Il social che spesso uccide senza saperlo

 

                                                     Era l’1 luglio del 2016 quando Roberta Smargiassi perde la vita, a causa di un impatto violento all’incrocio di una via di Vasto, in Abruzzo

Matteo Spagnuolo piccolaLa dinamica dell’incidente viene ripresa attraverso le telecamere, che hanno permesso alla magistratura di visionare i tempi dell’incidente, spezzati nei secondi, che hanno preceduto la morte di Roberta, che stava per passare dall’ incrocio di una strada di Vasto, catapultata poi da un’auto, alla cui guida c’era Italo D’Elisa, morto ammazzato con tre colpi di pistola calibro 9, davanti all’ingresso di un bar, per mano di Fabio Di Lello, marito di Roberta. Si trattò di omicidio stradale, le cui indagini erano e sono allo stato attuale in corso, solo che pochi giorni fa il marito di Roberta, ha pensato di farsi giustizia da solo, uccidendo l’investitore di Roberta, definito dai media “l’assassino”, un termine che ha provocato molto dolore in Italo. Fabio Di Lello decide di farsi giustizia da sé, senza pensare al corso delle indagini, in effetti secondo la Giunta distrettuale dell’associazione nazionale Magistrati Abruzzo, il lavoro svolto dai magistrati, dalla procura era alquanto regolare, senza ritardi, e tempestivo in toto. I social media si sono scatenati in modo imperante ed aggressivo, costruendo un muro di odio: hanno creato gruppi Facebook su versanti contrapposti, da una parte i simpatizzanti di Fabio e dall’altra di Italo, come se la vicenda fosse una sfida a due, in cui la vittoria era già una partita a perdere. Alcuni commenti sull’impunità ingiusta di Italo caricarono ancor di più la rabbia di Fabio, ormai caduto nel baratro della disperazione e dell’instabilità emotiva e psicologica. Uccidere l’investitore della moglie era l’unica ragione di vita di Fabio, accusato ora di omicidio premeditato, ai danni del 21enne ucciso a colpi di pistola. Ci sono due morti, due famiglie, due dolori, urla di strazio e di poca rassegnazione: un mix di odio e di frasi ad hoc, al fine di danneggiare l’immagine di un giovane 21enne, pieno di vita e poi reso esanime per via di Fabio Di Lello, che non aveva superato il trauma, macchiandosi di un crimine terribile.
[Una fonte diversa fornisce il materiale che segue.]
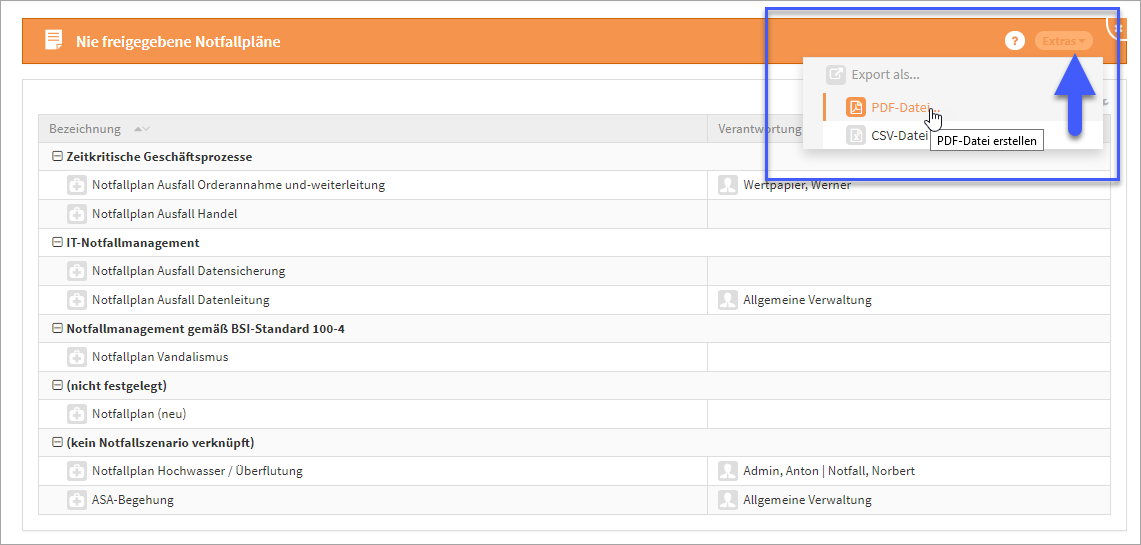The height and width of the screenshot is (545, 1141).
Task: Collapse the (nicht festgelegt) group
Action: tap(57, 386)
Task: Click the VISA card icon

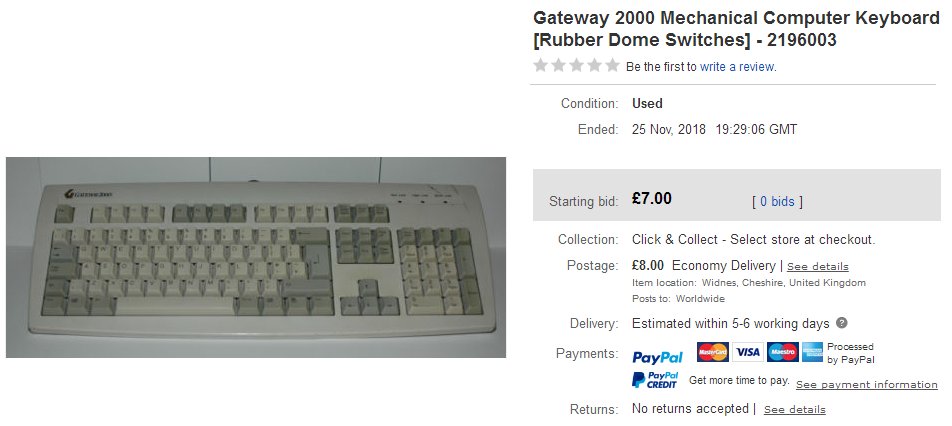Action: (747, 352)
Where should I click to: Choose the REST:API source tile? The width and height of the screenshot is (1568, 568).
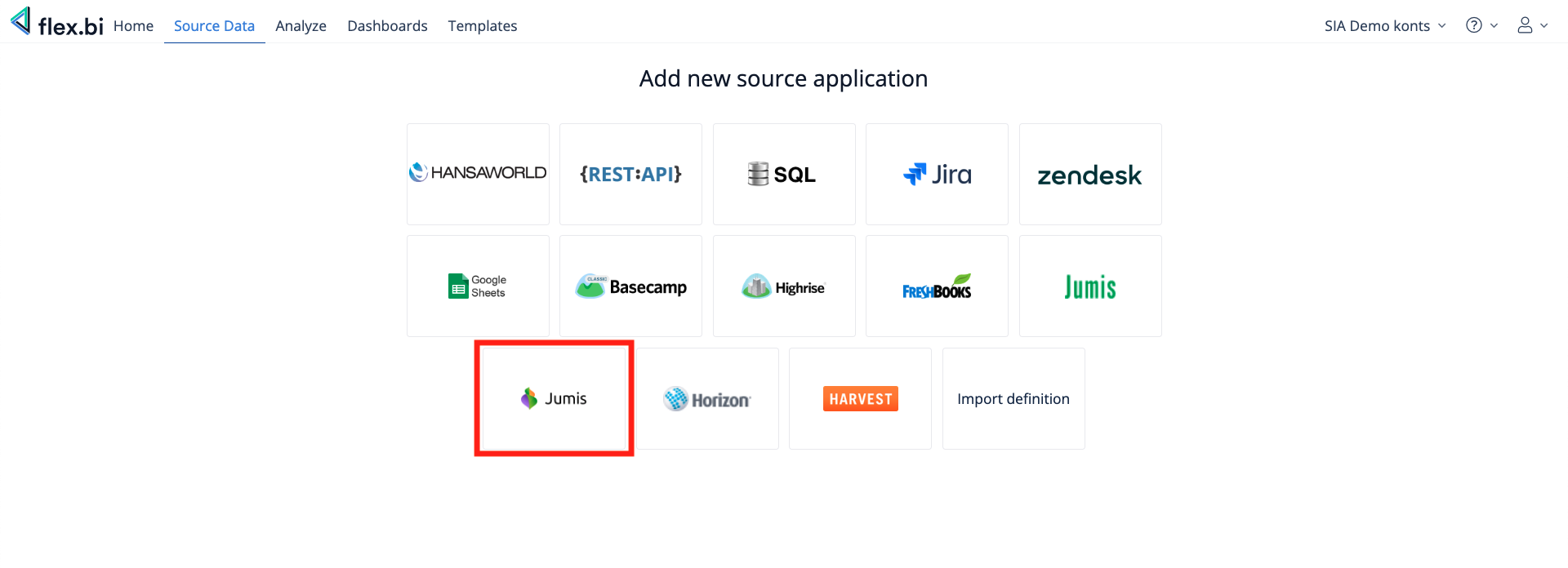pyautogui.click(x=630, y=174)
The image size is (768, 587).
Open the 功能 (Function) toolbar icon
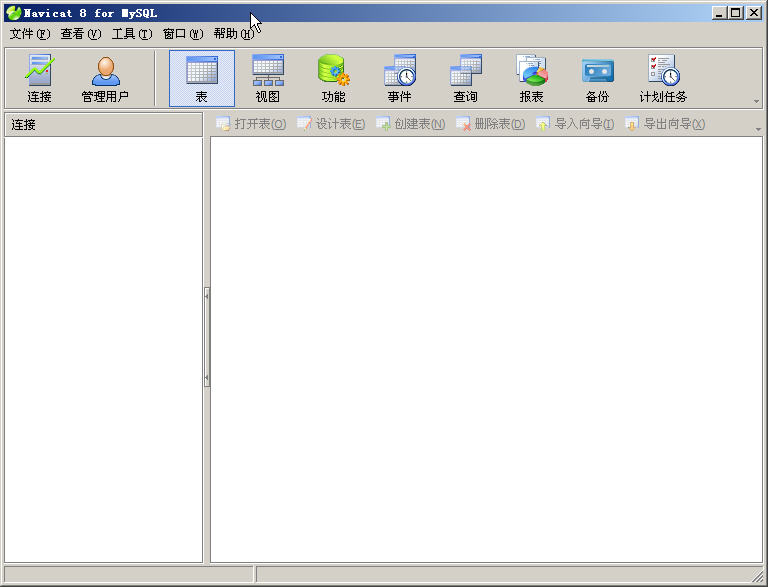333,79
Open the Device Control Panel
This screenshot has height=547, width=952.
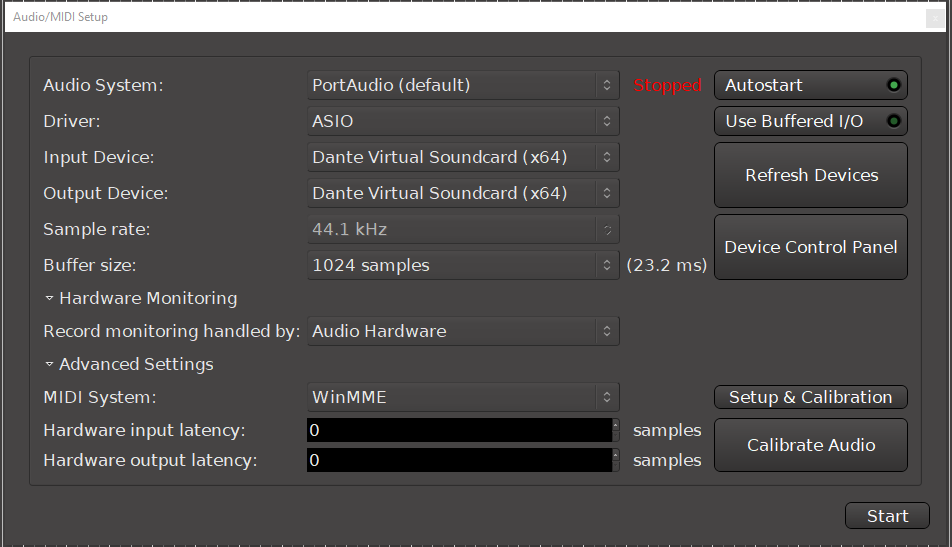(810, 248)
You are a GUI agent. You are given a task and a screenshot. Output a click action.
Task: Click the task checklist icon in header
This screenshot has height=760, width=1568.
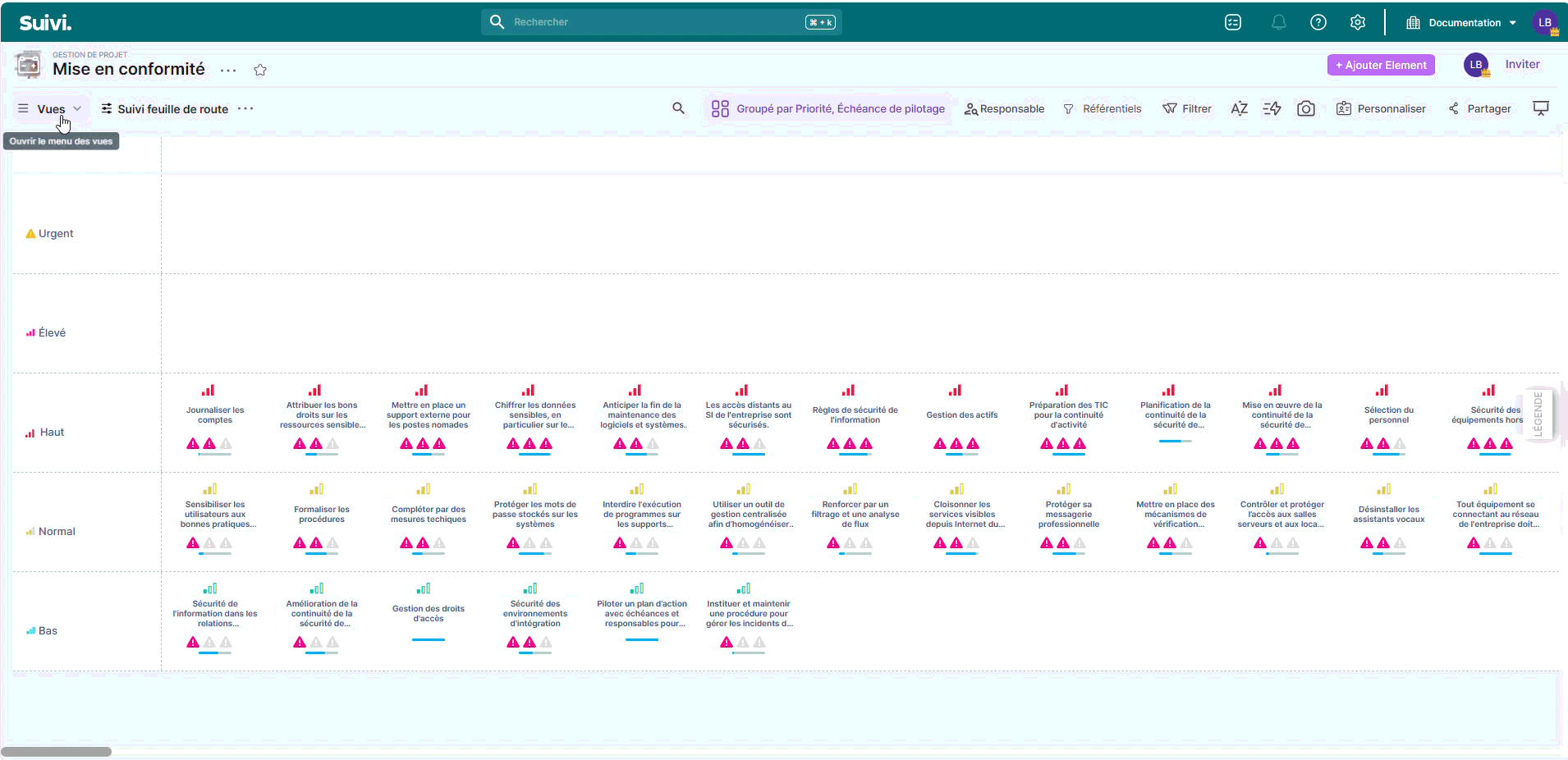point(1232,23)
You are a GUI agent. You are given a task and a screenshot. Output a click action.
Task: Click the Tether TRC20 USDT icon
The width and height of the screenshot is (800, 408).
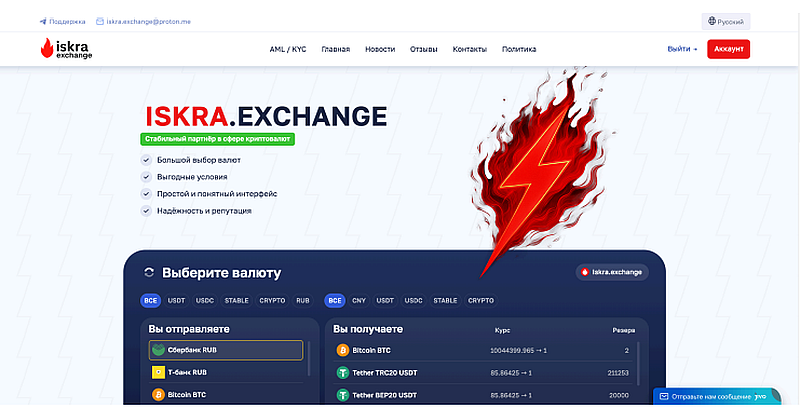click(x=342, y=373)
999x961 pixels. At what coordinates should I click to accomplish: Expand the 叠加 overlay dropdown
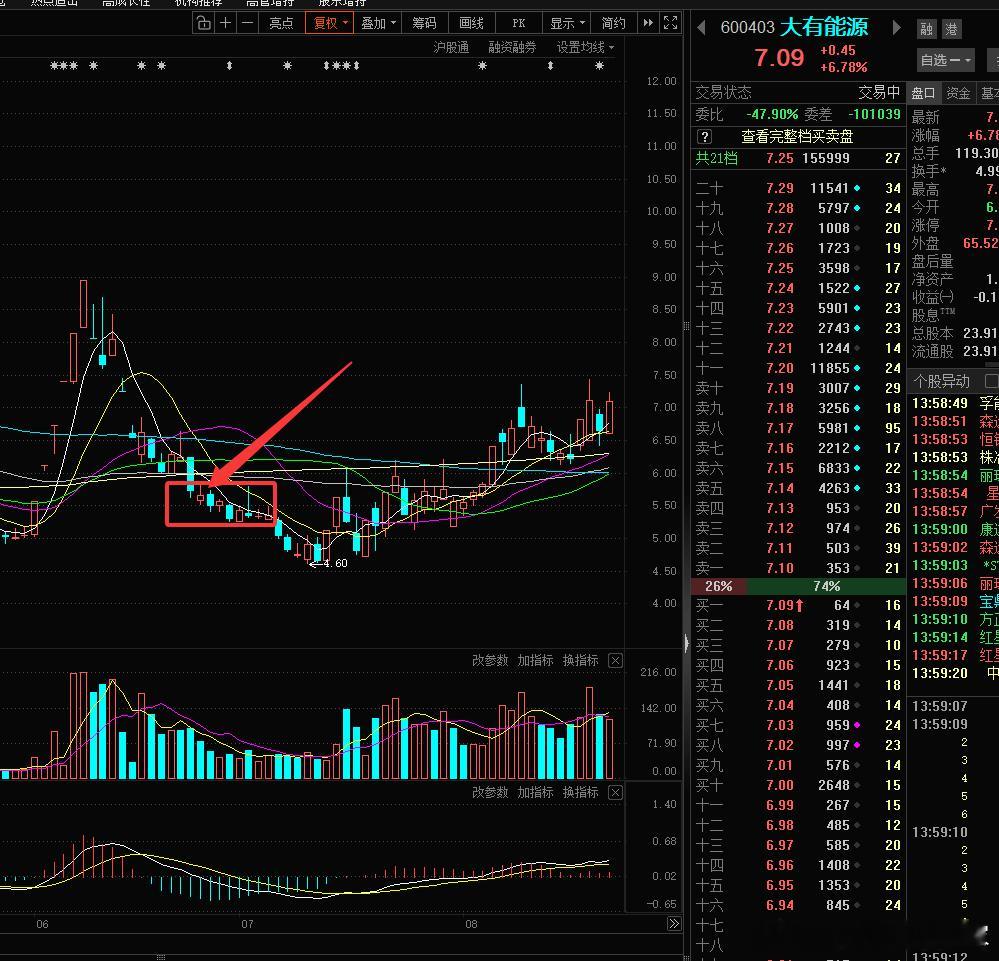[378, 24]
La società civile non si occupa di traumi, ma pensa solo a capire o meglio a dettare leggi su quali misure o strumenti punitivi si debba intervenire, senza spesso averne le competenze e conoscenze necessarie, lasciando in oblio le vittime, in tutti coloro che fanno parte di un caso drammatico. Il video comincia con un’auto ferma in attesa che scatti il semaforo verde, nel frattempo in un’altra frazione di secondo un’altra auto sorpassa a destra un mezzo fermo e tira dritto, travolgendo lo scooter in cui era in sella Roberta, che passa perché trova il semaforo verde, al centro dell’incrocio, ma non viene avvistata da Italo, che la travolge. Sicuramente l’investitore è stato imprudente, poco attento alla guida, distratto e poco consapevole delle sue manovre, ma non voleva uccidere Roberta, ed in questi casi di “omicidi stradali” interviene solo la magistratura, o meglio dovrebbe intervenire (nel caso specifico un parente ha pensato di compiere gesti che nemmeno Roberta avrebbe voluto vedere). Roberta muore, ma insieme a lei muore anche l’investitore, il cui nome è Italo, un ragazzo di 21 anni, che non meritava una fine senza difesa, e senza possibilità di dire: “Io non volevo, ma sono a vostra disposizione, anche perché non ho omesso di soccorrere Roberta”.

Vite spezzate, rotte dall’incantesimo della fatalità, ove non si trova riparo, consolazione e rassegnazione, tanto che Fabio decide di diventare un paladino nero della giustizia ( un giustiziere da solo non esercita in pieno il diritto alla difesa). La campagna dell’odio sui media ha influenzato gli animi delle persone affrante dal dolore, portando dispersione di idee e sentimenti, effetto di una deriva sociale grave e caratterizzante. L’incidente probatorio stabilirà che misure adottare in caso di colpevolezza premeditata, e se al fianco di Fabio ci fosse un complice, ed in questo caso assisteremmo alla tragedia nella tragedia. Un caso italiano, fresco e sempre attuale, nella speranza che la giustizia possa riportare dignità alla famiglia di Italo e di Roberta: due vittime insieme, ovviamente ognuno racchiuso nel guscio del proprio destino, nefasto e senza ritorno. L’odio non può sostituire la giustizia, anzi non deve, ed in questo anche i rotocalchi dovrebbero funzionare, evitando le campagne di schieramenti o di giudizio facile: tutto questo poteva essere evitato, se alla base ci fosse stata un’analisi di coscienze, al fianco di un supporto morale, da parte della società civile, costituita anche da psicologi, volontari e addetti ai lavori.